Mohon tunggu...
KOMENTAR
Humaniora

Lamongan dan Terorisme

21 Oktober 2014   02:15 Diperbarui: 17 Juni 2015   20:20 102 0
Saat kami, orang Lamongan, pergi keluar kota dan harus berkenalan dengan orang dari daerah yang berbeda, kami sering dihadapkan dengan dahi-dahi yang mengernyit saat kami menyebut nama Kabupaten Lamongan. Kami mafhum, kota kami memang sudah sangat terkenal sejak 11 tahun lalu, dalam lingkup nasional sampai internasional.

Apa lagi kalau bukan perkara bom Bali I di tahun 2002 yang menyeret pria bernama Amrozi. Sejak saat itu, kabupaten kami yang awalnya hanya sebuah kabupaten dengan luas tak lebih dari 2.000 km2 yang terletak di sepanjang pantai utara Jawa Timur menjadi lebih terkenal daripada ibukota provinsi itu sendiri, Surabaya.

Mengenang Amrozi

Selama beberapa bulan media-media besar kerap menyoroti kota kami, kota yang dibilang sebagai sarang para teroris. Maklum, bukan hanya Amrozi seorang saat itu, dua saudaranya,  Ali Ghufron dan Ali Imron, juga menjadi terdakwa dalam kasus yang sama.
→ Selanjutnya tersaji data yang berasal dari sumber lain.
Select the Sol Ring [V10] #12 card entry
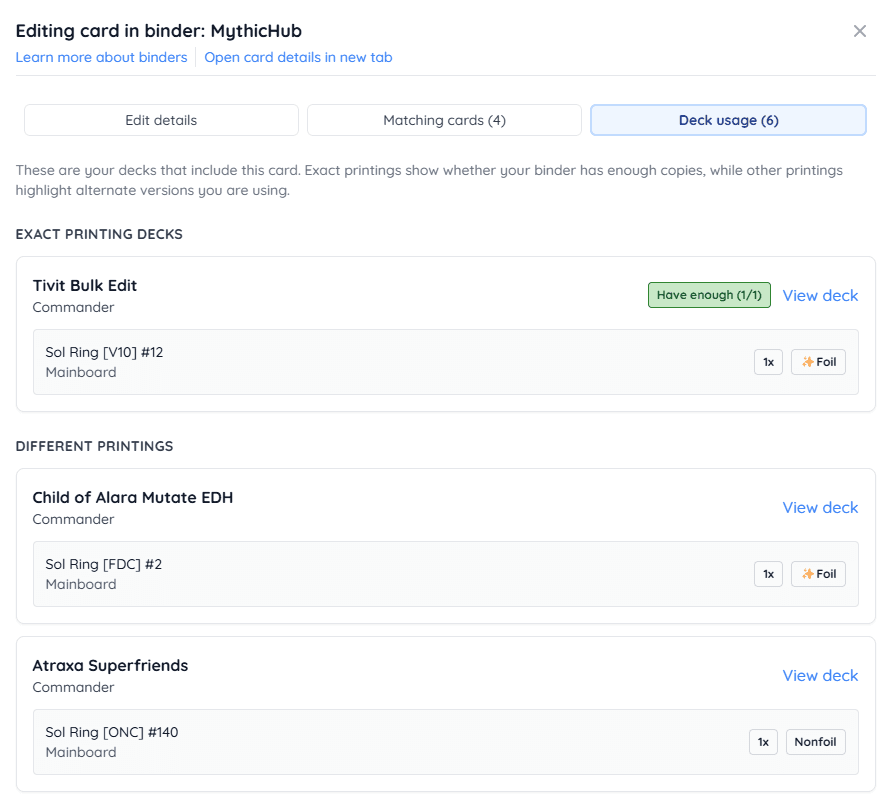Image resolution: width=890 pixels, height=797 pixels. [104, 352]
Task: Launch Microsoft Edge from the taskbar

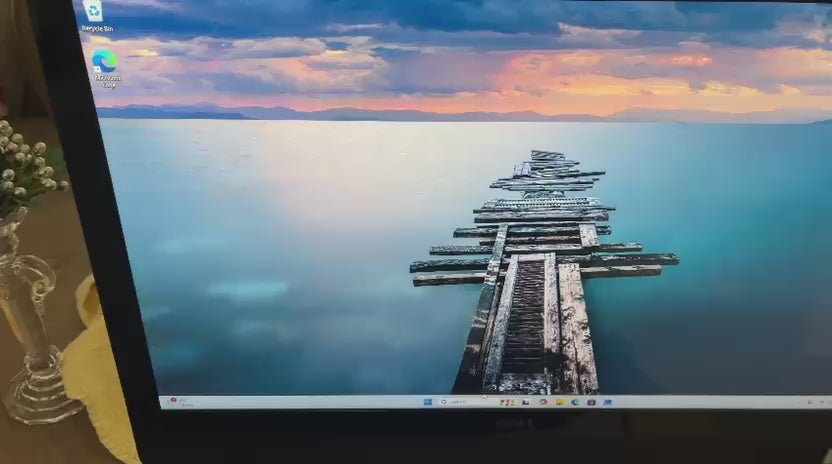Action: [575, 402]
Kalau harus jujur, tidak hanya tragedi bom Bali I saja “ulah” yang mereka – Amrozi dan saudara-saudaranya – lakukan. Pengakuan dalam buku yang ditulis sendiri oleh Amrozi di LP Batu, Nusakambangan tahun 2008 bertajuk Senyum Terakhir Sang Mujahid, membeberkan segala bentuk kegiatan terorisme sejak tahun 1999 yang ia sebut sebagai kegiatan jihad di jalan Tuhan.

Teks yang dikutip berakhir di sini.